News

Governments must follow the advice on masks

The AMA was again vocal in the media calling for consistent public health messaging on the need to minimise the spread of COVID.

The AMA was again vocal in the media calling for consistent public health messaging on the need to minimise the spread of COVID.

Mask wearing and public health measures were again prominent in the AMA’s media appearances this week as both AMA President Dr Omar Khorshid and AMA Vice President Dr Chris Moy called on governments to follow expert advice and give consistent messaging in the fight against COVID this winter.

Dr Khorshid was quoted across radio, newspapers, and television calling on governments to make stronger public health recommendations. He told the Sydney Morning Herald he had “publicly called on the premiers to make sure that if they get a strong recommendation from their experts to reintroduce mandates in certain settings then they should follow that, because that has been what has protected us so far through this pandemic”.

The Courier Mail reported Dr Khorshid’s calls for the federal government to back up state premiers if they were to follow advice on mask mandates. “If that’s the decision (mask mandates) that’s necessary, then that’s the decision that premiers should make and they should be supported by the Commonwealth Government in doing that.”

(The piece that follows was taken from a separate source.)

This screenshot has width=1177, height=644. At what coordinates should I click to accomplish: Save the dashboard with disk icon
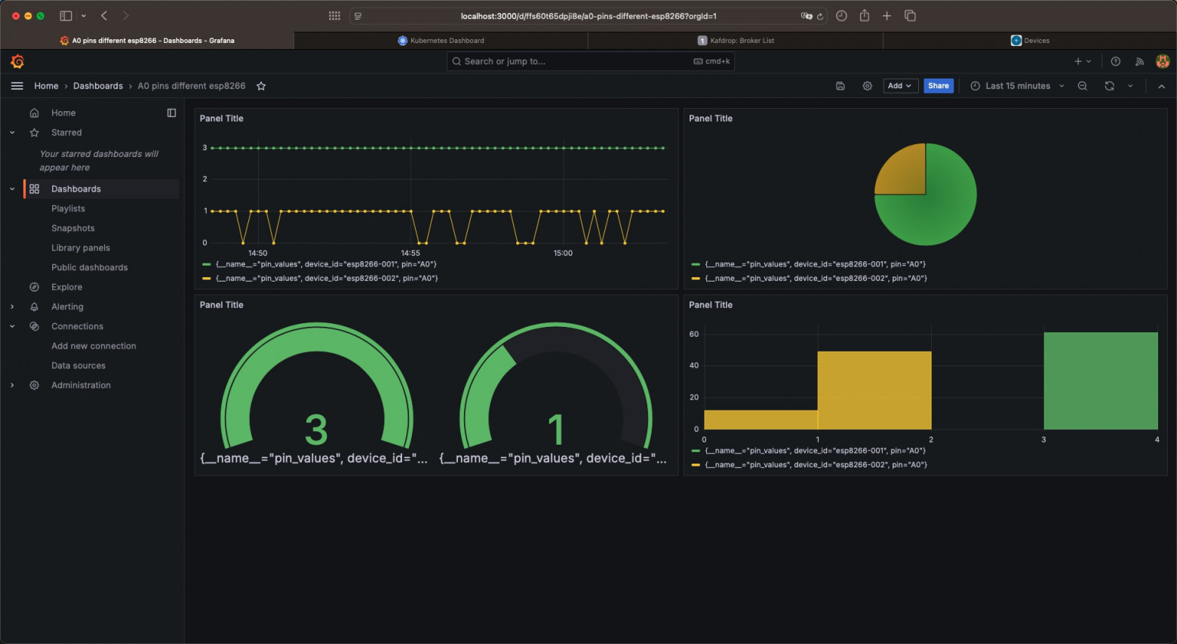click(x=840, y=86)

The Guardian reported Dr Khorshid saying ““I don’t know how far they [politicians] can let the numbers go while still saying we don’t need mask mandates,” and that “governments are ultimately going to be held to account by the public for their failure to navigate this whole process”. These messages were also run in Pedestrian, the news outlet aimed at young Australians.

Dr Khorshid was interviewed on Channel Seven’s Sunrise program on Wednesday morning where he told the hosts that with hospitals across the country under continuing pressure “there may be no choice but for the governments to step up and protect the community by asking us to do the right thing when it comes to masks and only in indoor venues. We're not talking about lockdowns. We're not talking about 2020, 2021 here. We're talking about a new virus, a new situation, but it is one that cannot simply be ignored because it's not going away.”

Dr Moy’s frustration with the government’s “mismatch between words and deeds” was evident in the Canberra Times, asking “How’s that going at the moment? Tell me the study that showed that mask mandates were not something that population was going to accept”. Dr Moy said that the government’s messaging undermined the severity of the pandemic: “What people hear is: it mustn't be bad enough for masks."